● AANGELEVERDE TEKST:
Pieter Six / Pieter Six Pietersz. / Pieter Six Pietersz. Jr. (1662-1763)
Pieter Six erfde in 1654 de Lissese goederen (waaronder Knappenhof) van zijn moeder Anna Wijmer en heeft het bezit aanzienlijk uitgebreid. Hij slaat in 1662 een grote slag en koopt onder andere van Adriaen van der Laen de duinmeierswoning aan de rand van het Keukenduin. Dit was het begin van drie generaties Six als eigenaar van de buitenplaats Knappenhof en de duinmeierswoning. Achtereenvolgens waren dat :
Pieter Six van 1662 tot zijn overlijden in 1680 en daarna zijn weduwe tot haar dood in 1689
hun zoon Pieter Six Pietersz. van 1689 tot zijn dood in 1703
Pieter Six Pietersz. Jr. was in 1703 nog minderjarig, maar in 1712 nam hij de erfenis dankbaar in ontvangst. Hij trouwde in 1716 met Geertruid van der Lijn, hij overleed in 1755 en zijn weduwe in 1763.

● GEGEVEN OPDRACHT A: Zet alle regels van de lijst hieronder om in een Markdown-tabel met de kolommen "Nr." en "Regel", met per rij een volgnummer en de regel zelf. Laat lege regels en de afbeeldingen weg.

[Vermeldingen van tekst en itemlocatie]

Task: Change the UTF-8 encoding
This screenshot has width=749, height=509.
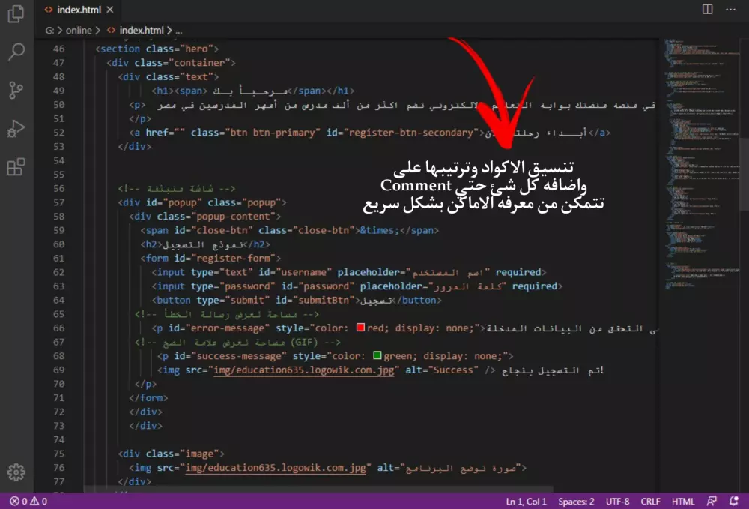Action: pos(617,501)
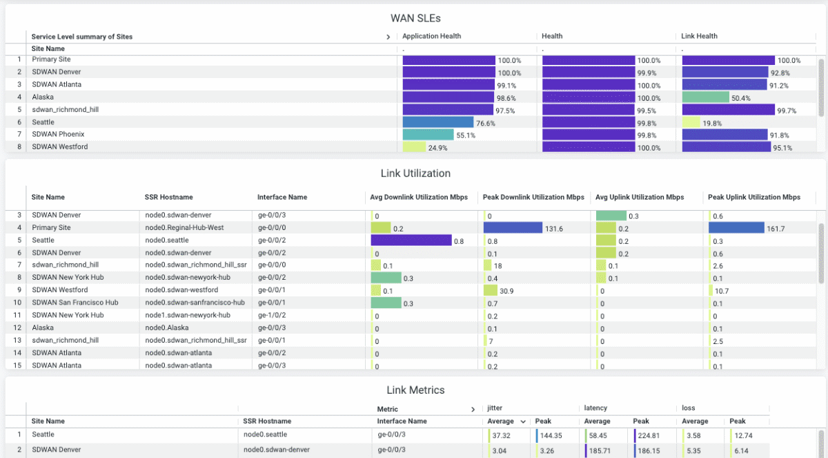This screenshot has width=828, height=458.
Task: Expand the Service Level summary of Sites chevron
Action: click(388, 37)
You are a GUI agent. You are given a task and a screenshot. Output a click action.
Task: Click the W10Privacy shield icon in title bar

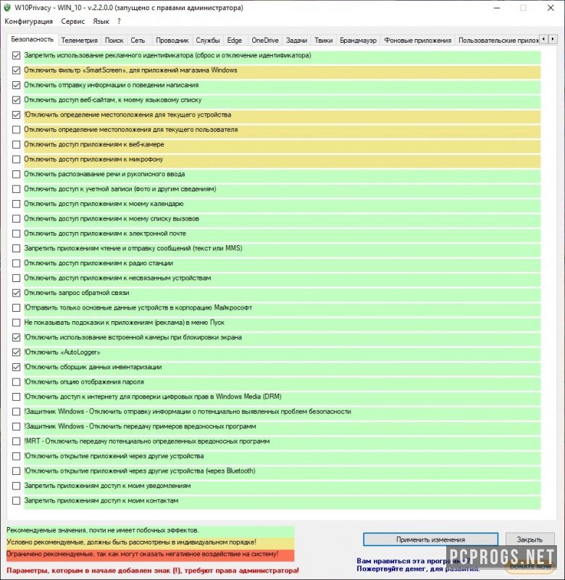click(8, 8)
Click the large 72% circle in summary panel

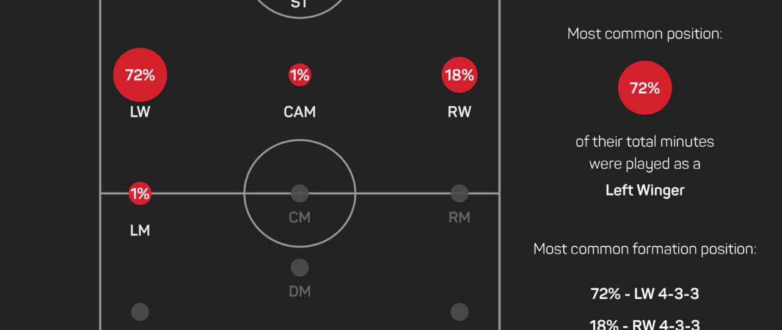point(645,88)
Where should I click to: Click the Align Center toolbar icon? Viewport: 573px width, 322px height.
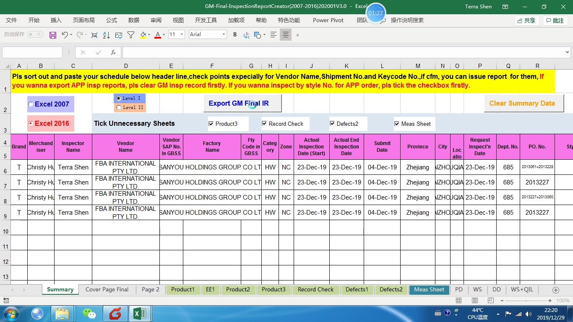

● GEGEVEN OPDRACHT B: Schrijf de volledige tekst over Pieter Six woordelijk over.

● VOLLEDIG ANTWOORD A:
| Nr. | Regel |
|---|---|
| 1 | Task: Change the UTF-8 encoding |
| 2 | This screenshot has width=749, height=509. |
| 3 | Action: pos(617,501) |
| 4 | This screenshot has width=828, height=458. |
| 5 | Task: Expand the Service Level summary of Sites chevron |
| 6 | Action: click(388, 37) |
| 7 | You are a GUI agent. You are given a task and a screenshot. Output a click action. |
| 8 | Task: Click the W10Privacy shield icon in title bar |
| 9 | click(8, 8) |
| 10 | Click the large 72% circle in summary panel |
| 11 | point(645,88) |
| 12 | Where should I click to: Click the Align Center toolbar icon? Viewport: 573px width, 322px height. |

● VOLLEDIG ANTWOORD B:
Pieter Six / Pieter Six Pietersz. / Pieter Six Pietersz. Jr. (1662-1763)
Pieter Six erfde in 1654 de Lissese goederen (waaronder Knappenhof) van zijn moeder Anna Wijmer en heeft het bezit aanzienlijk uitgebreid. Hij slaat in 1662 een grote slag en koopt onder andere van Adriaen van der Laen de duinmeierswoning aan de rand van het Keukenduin. Dit was het begin van drie generaties Six als eigenaar van de buitenplaats Knappenhof en de duinmeierswoning. Achtereenvolgens waren dat :
Pieter Six van 1662 tot zijn overlijden in 1680 en daarna zijn weduwe tot haar dood in 1689
hun zoon Pieter Six Pietersz. van 1689 tot zijn dood in 1703
Pieter Six Pietersz. Jr. was in 1703 nog minderjarig, maar in 1712 nam hij de erfenis dankbaar in ontvangst. Hij trouwde in 1716 met Geertruid van der Lijn, hij overleed in 1755 en zijn weduwe in 1763.